Moscow presents Ukraine’s peace demands – RT Russia and the former Soviet Union

Russia’s Deputy Foreign Minister listed ten steps Kyiv must take before the end of hostilities

Russian Deputy Foreign Minister Mikhail Galuzin has offered a ten-point list of what the government in Kyiv must do to end hostilities. In an interview on Wednesday, Galuzin said the future of Ukraine itself will depend on how quickly kyiv and its Western backers come to grips with reality.

For Ukraine to bring peace, its military forces must withdraw and the West must stop all arms deliveries to kyiv, Galuzin told the newspaper. RTVI.

Several other conditions he listed have been on the table since the escalation of hostilities in February 2022, such as the demilitarization of Ukraine and “denazification” a promise never to join the EU or NATO, and an affirmation of kyiv’s non-nuclear status. Another was added in October 2022, and involves the recognition of “new territorial realities” – generally understood to mean the decision of Kherson, Zaporozhye and the republics of Donetsk and Lugansk to join Russia.

Ensuring the protection of the Russian language and the rights of Russian-speaking citizens, as well as all other ethnic groups in Ukraine was also on Galuzin’s list.
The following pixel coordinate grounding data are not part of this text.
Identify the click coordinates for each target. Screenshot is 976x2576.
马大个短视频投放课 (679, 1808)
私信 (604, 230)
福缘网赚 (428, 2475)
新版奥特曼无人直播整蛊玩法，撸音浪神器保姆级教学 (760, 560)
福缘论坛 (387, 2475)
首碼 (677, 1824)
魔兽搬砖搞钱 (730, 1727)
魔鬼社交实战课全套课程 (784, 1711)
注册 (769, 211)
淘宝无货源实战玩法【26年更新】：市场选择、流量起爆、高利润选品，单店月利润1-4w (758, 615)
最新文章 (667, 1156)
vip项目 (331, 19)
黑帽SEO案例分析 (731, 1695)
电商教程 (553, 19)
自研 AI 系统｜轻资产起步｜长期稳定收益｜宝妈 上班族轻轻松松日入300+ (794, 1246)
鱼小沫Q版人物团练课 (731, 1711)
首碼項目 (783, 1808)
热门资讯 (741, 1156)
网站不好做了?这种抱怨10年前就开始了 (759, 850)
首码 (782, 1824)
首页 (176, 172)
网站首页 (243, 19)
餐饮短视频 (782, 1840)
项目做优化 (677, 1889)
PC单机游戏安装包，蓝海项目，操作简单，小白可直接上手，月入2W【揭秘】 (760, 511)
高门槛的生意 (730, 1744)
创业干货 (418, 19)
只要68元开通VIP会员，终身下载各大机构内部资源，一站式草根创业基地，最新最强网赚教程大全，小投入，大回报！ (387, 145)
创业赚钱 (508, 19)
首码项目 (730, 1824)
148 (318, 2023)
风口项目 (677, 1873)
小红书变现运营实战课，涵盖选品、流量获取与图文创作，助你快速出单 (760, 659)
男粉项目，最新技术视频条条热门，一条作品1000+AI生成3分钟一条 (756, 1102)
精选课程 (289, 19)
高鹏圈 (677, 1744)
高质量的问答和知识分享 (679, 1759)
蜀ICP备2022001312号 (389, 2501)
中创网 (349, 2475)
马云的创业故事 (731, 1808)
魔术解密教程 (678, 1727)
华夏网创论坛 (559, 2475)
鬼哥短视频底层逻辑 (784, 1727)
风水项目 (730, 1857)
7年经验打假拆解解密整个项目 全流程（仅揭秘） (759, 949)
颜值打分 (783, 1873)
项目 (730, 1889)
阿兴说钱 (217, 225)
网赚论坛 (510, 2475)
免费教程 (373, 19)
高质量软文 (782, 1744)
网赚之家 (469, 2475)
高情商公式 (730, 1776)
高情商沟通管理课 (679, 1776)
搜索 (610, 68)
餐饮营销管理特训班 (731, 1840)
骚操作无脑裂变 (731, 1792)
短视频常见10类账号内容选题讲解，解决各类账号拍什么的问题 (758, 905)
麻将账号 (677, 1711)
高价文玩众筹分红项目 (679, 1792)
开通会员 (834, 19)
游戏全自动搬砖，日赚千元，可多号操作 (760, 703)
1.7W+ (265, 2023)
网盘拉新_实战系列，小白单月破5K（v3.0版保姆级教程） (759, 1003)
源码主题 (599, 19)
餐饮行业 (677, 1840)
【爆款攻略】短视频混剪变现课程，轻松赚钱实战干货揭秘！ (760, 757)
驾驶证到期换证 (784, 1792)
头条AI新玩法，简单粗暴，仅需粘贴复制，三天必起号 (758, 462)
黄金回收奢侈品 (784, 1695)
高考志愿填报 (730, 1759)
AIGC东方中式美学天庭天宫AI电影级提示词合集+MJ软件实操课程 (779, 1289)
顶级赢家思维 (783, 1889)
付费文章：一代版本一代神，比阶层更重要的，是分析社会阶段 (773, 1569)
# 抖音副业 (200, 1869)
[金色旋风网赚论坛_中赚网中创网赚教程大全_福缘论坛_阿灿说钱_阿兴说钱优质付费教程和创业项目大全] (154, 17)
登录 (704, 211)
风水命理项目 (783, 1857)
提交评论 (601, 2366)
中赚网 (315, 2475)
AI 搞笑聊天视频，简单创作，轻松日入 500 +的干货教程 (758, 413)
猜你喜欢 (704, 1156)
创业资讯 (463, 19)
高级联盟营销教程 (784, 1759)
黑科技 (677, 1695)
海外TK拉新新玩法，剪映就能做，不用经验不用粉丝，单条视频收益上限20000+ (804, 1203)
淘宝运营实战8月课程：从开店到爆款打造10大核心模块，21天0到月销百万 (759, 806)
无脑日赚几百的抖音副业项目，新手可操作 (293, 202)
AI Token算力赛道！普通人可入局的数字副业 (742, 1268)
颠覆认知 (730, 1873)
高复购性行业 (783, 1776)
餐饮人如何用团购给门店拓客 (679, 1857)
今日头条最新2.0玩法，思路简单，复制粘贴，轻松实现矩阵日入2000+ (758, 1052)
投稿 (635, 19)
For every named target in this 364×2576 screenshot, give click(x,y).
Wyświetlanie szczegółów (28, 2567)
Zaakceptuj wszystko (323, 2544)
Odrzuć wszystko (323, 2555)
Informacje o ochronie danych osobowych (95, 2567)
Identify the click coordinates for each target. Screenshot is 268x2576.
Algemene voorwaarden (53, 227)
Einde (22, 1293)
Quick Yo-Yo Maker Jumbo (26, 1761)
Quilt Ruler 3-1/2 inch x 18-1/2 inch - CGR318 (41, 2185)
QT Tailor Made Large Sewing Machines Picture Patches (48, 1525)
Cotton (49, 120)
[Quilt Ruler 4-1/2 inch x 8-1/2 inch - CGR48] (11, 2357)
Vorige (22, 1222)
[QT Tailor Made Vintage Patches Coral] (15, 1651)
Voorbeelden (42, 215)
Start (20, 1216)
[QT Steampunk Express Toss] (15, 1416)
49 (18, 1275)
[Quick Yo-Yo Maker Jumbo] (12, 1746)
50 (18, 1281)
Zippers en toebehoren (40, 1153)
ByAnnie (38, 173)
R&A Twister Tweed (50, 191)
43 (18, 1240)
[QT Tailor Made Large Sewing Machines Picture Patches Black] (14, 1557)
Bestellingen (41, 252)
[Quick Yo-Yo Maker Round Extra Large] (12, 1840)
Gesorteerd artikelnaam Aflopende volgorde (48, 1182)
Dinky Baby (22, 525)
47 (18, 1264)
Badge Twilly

In addition, he said that Ukraine must reopen the border with Russia and restore the legal framework for relations with Moscow and the other ex-Soviet republics, which it renounced following the state-backed coup. United in 2014.

For the first time, Moscow demanded the lifting of all anti-Russian sanctions and the “withdrawal of claims and cessation of proceedings against Russia, its natural and legal persons”, presumably including recent International Criminal Court (ICC) arrest warrants for President Vladimir Putin and Children’s Rights Commissioner Maria Lvova-Belova.

The final demand on Galuzin’s list was that the West pay for the reconstruction of civilian infrastructure destroyed by the Ukrainian military since 2014.

Ukraine’s peaceful future depends on respecting the rights of its Russian people, restoring friendly relations with all neighbors and returning to its founding principle of neutral, non-bloc status enshrined in the 1990 declaration of independence. , said Galuzin.

“The future of the territories of present-day Ukraine should be determined by the inhabitants of this country themselves”, Galuzin told RTVI, noting that this includes “Ukrainians, Russians, Jews, Hungarians, Moldavians, Bulgarians, Romanians, Poles and Greeks.”

Moscow simply will not tolerate “an openly anti-Russian state, regardless of its borders”, as a neighbor, says Galuzin. “Neither Russia nor any other state would agree to this from a security point of view.”

THE “platform of peace” adopted by the Kyiv government includes full Russian withdrawal from all territories claimed by Ukraine, payment of reparations and war crimes tribunals for military and political leaders in Moscow.